[Entries excerpted from a collection]
────────

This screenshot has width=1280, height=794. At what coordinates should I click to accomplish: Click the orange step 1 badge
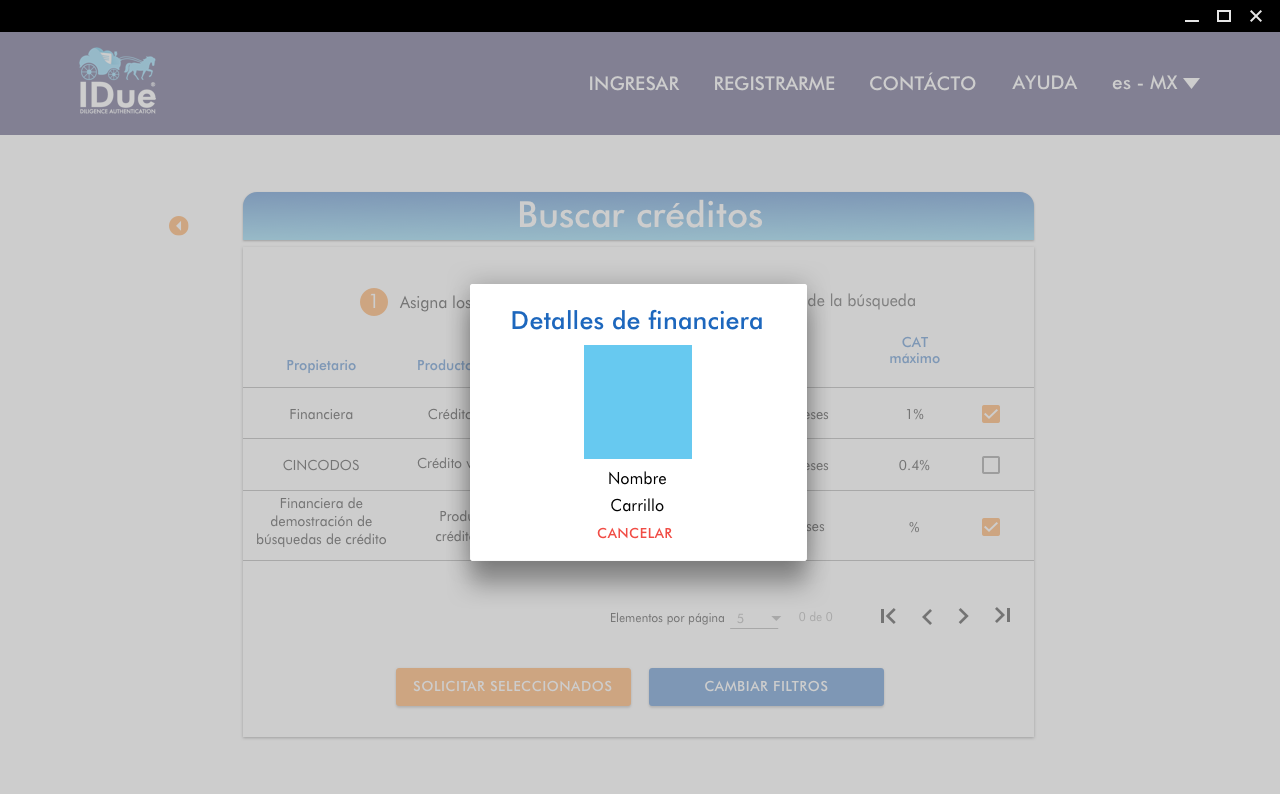coord(374,302)
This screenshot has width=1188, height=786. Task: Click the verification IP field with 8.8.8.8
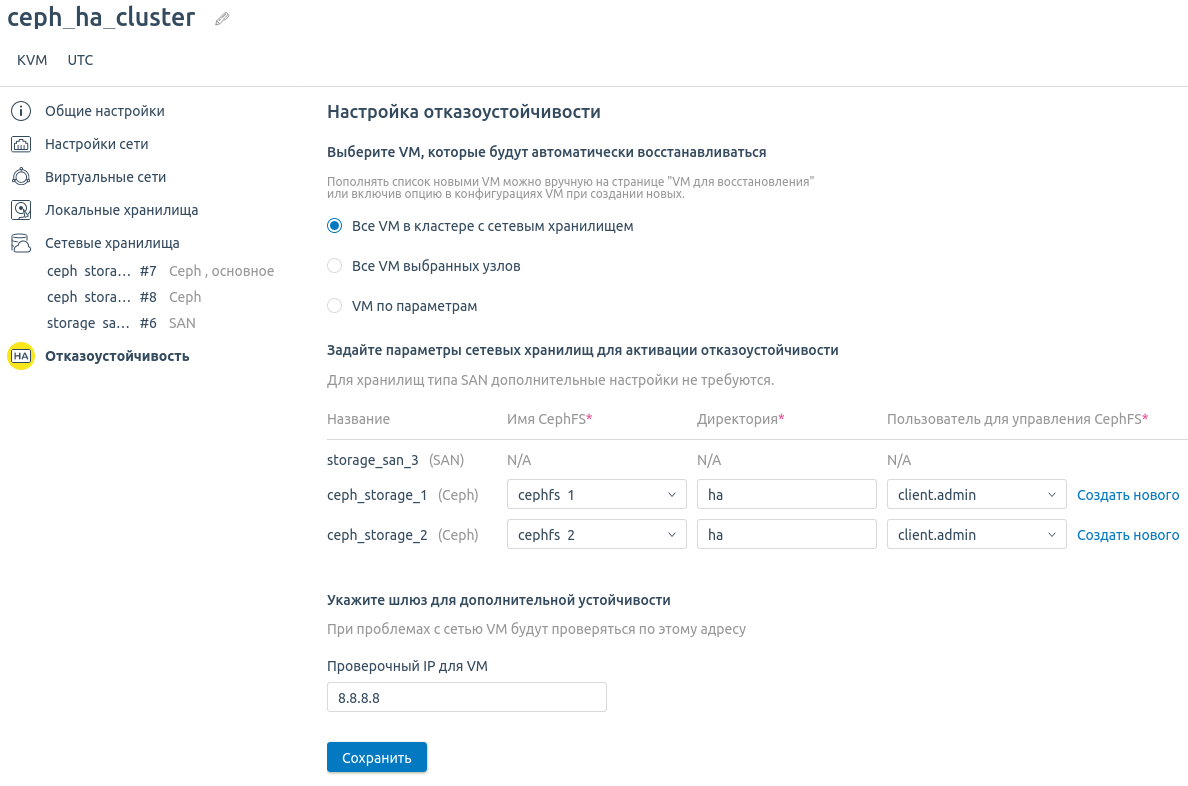[x=466, y=697]
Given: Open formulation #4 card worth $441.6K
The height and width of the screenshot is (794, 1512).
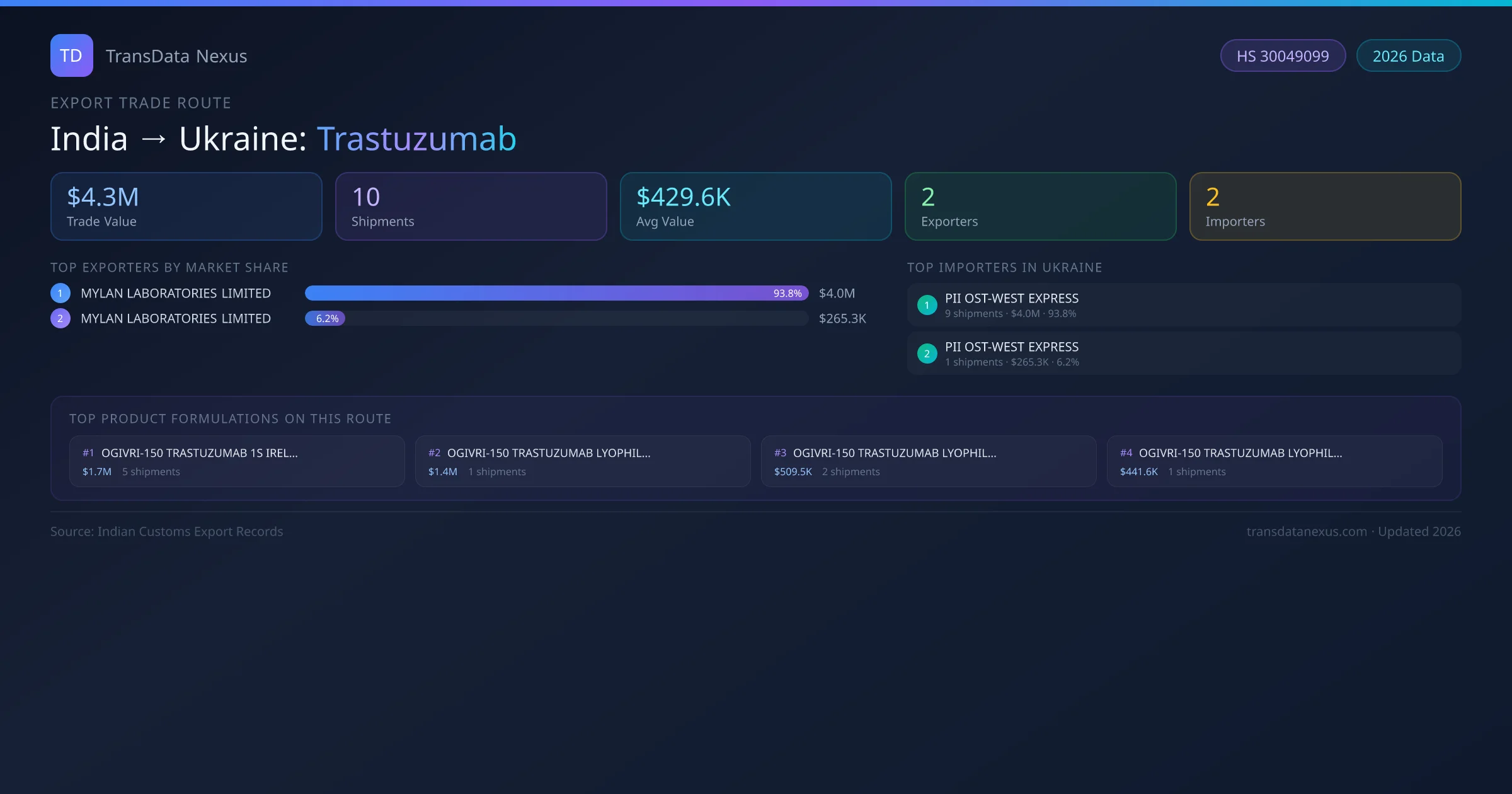Looking at the screenshot, I should point(1274,461).
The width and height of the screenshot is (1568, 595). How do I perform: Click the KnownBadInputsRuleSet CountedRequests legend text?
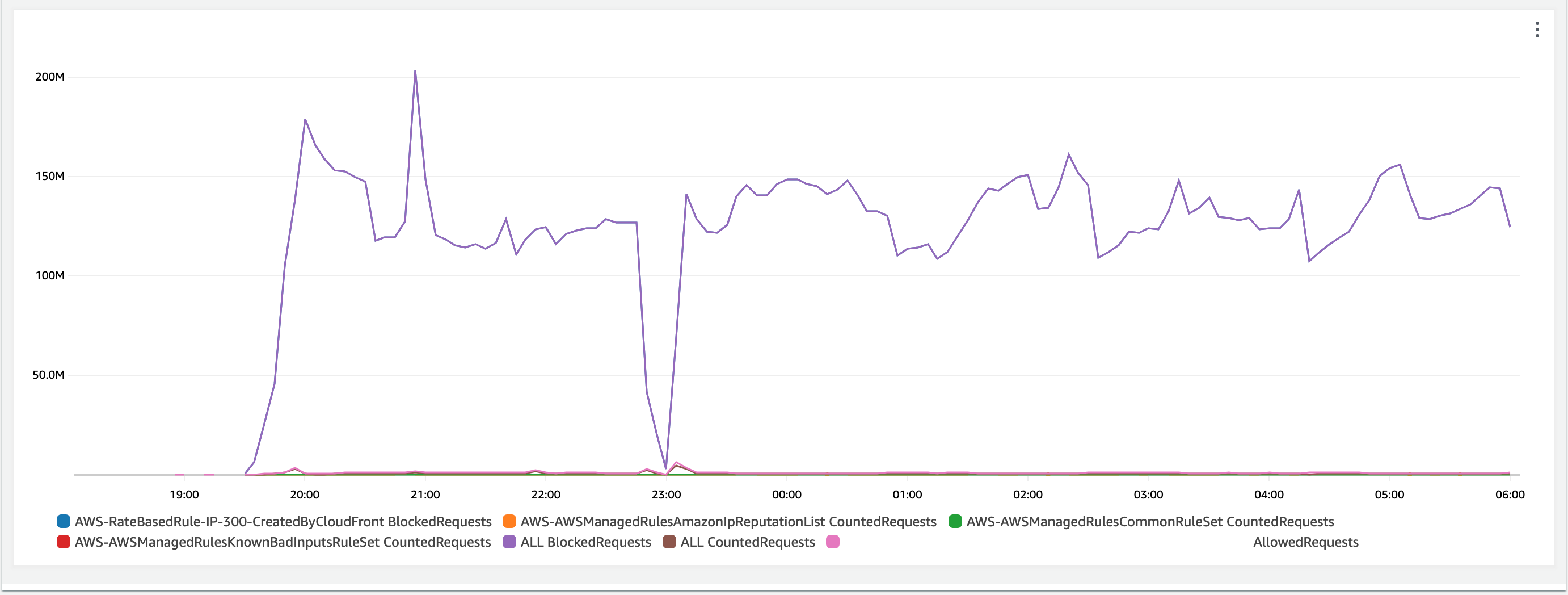(283, 543)
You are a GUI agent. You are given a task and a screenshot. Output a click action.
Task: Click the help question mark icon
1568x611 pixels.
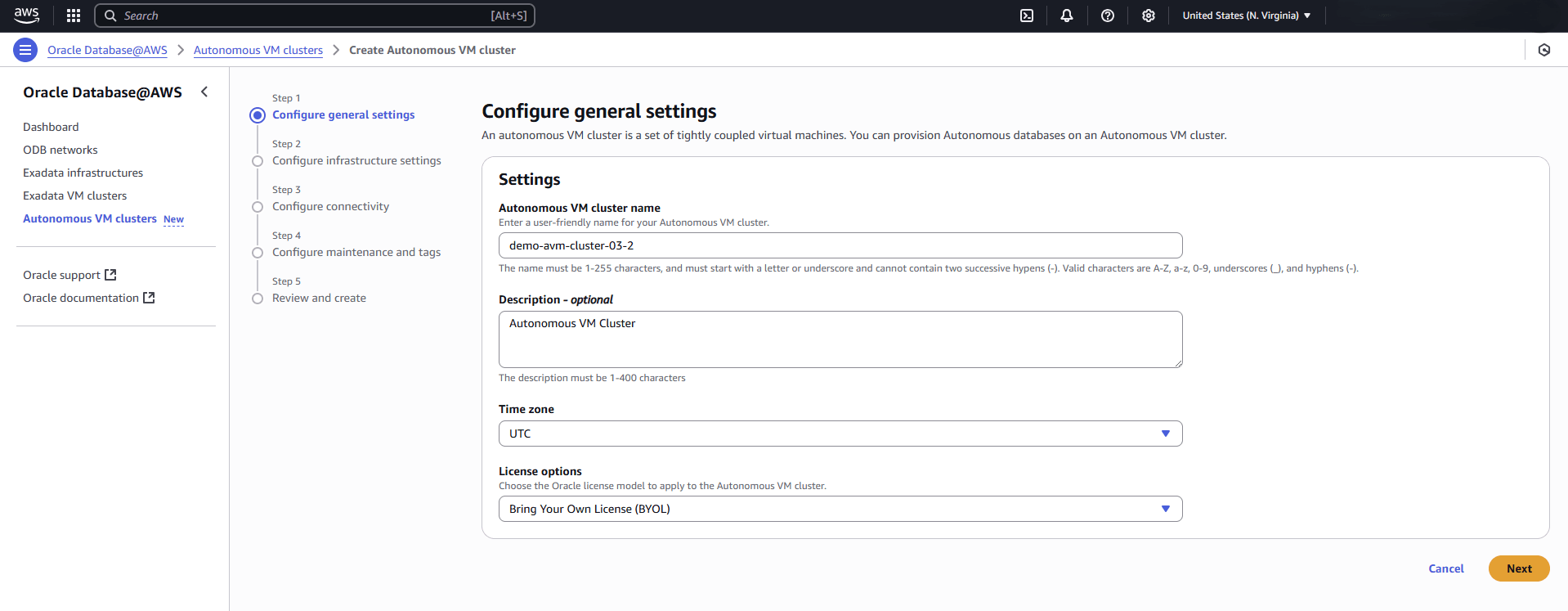point(1108,16)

────────

Your task: Rewrite all of the entries above, replacing "width" with "horizontal size" everywhere it occurs and keeping everything else the same. Leave the pictures out.

Worked solution:
This screenshot has horizontal size=1280, height=794. At what coordinates should I click to accomplish: Click the orange step 1 badge
coord(374,302)
This screenshot has horizontal size=1188, height=786. Task: Click the verification IP field with 8.8.8.8
[x=466, y=697]
Given: Open formulation #4 card worth $441.6K
The height and horizontal size of the screenshot is (794, 1512).
Looking at the screenshot, I should point(1274,461).
The horizontal size and height of the screenshot is (1568, 595). How do I perform: Click the KnownBadInputsRuleSet CountedRequests legend text?
(283, 543)
You are a GUI agent. You are given a task and a screenshot. Output a click action.
Task: Click the help question mark icon
1568x611 pixels.
point(1108,16)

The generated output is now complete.